Back in eighth grade, I used to ride to school with my sister. I was taking two high school classes, Geometry and German I, so I would start the day in the ninth-grade building, just across the lot from Howland High. After those classes I would walk across East Market Street and down the road to the junior high school for the rest of the day. This was the 1986–1987 academic year, and Tia was a senior and had parking privileges. I must not have cramped her style too much, because I don’t remember her complaining about having me along.
Tia drove a two-tone Oldsmobile Firenza—probably the most 1980s-looking car you will ever see—and without fail she drove with her left foot on the dashboard and Hot FM 101 on the radio. WHOT was a Youngstown channel, 101.1 on the dial, sprayed across the Valley from a transmitter somewhere in Campbell. I remember Eddie Money and “My Sharona” (Apple Music, Spotify) and Josie’s on a vacation far away (Apple Music, Spotify) and Billy Squier and Mr. Mister. AC McCullough was the DJ—this was before Kelly Stevens joined this shift in 1989, and AC flying solo went by “AC in the Morning.”
AC had a side gig DJing school dances around town. My first school dance was the Halloween dance at Howland Junior High in 1986. I’d lived in the school district all my life, but for the prior five years I’d gone to a private school down in Youngstown (see “Your Time Will Come”). I had been back in public school for just under two months. I knew a bunch of kids from my classes, but I wouldn’t say that by this point I had made any good friends.
That’s not to say I didn’t have any friends. I was close with the three Carrier Brothers down the street. Brad was in my grade, and Bob was in seventh grade. I was about midway between them in age. Their younger brother, Mike, was a couple years younger than Bob. When I first moved to Springwood Trace a few years earlier, I was feeling pretty grim. Pulled three miles clear of my old gang and I had to start all over in a new neighborhood. My mother suggested I go down to the Carriers’ house and knock on the door. So I did that, and one of them—Bob, I think—opened it. I needed to ask for somebody, so I asked for Brad. “He’s not here,” Bob said, and he closed the door. Well, that sucked. Bob would have done just as well.

### DATA SECTION
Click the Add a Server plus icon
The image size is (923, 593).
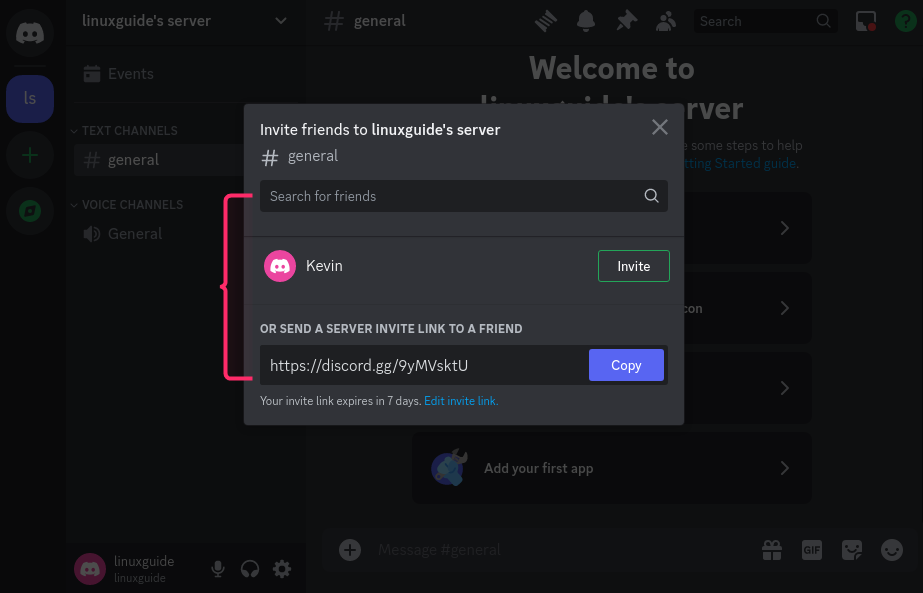click(x=30, y=155)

### EXERCISES
(1) Using the eighth-grade recollection, explain in one to three sentences why the narrator began each school day in the ninth-grade building.
(2) Answer these questions from the eighth-grade recollection:
(a) What car did Tia drive?
(b) What was the narrator's first school dance?
(c) Which of the Carrier brothers was in the narrator's grade?
(3) Please quote the eighth-grade recollection word for word, beginning at the words "AC had a side" and stopping after "any good friends.".

### THE ANSWERS
(1) The narrator was taking two high school classes, Geometry and German I, so the day started in the ninth-grade building across the lot from Howland High. After those classes, the narrator walked to the junior high school for the rest of the day.

(2)
(a) A two-tone Oldsmobile Firenza.
(b) The Halloween dance at Howland Junior High in 1986.
(c) Brad.

(3)
AC had a side gig DJing school dances around town. My first school dance was the Halloween dance at Howland Junior High in 1986. I’d lived in the school district all my life, but for the prior five years I’d gone to a private school down in Youngstown (see “Your Time Will Come”). I had been back in public school for just under two months. I knew a bunch of kids from my classes, but I wouldn’t say that by this point I had made any good friends.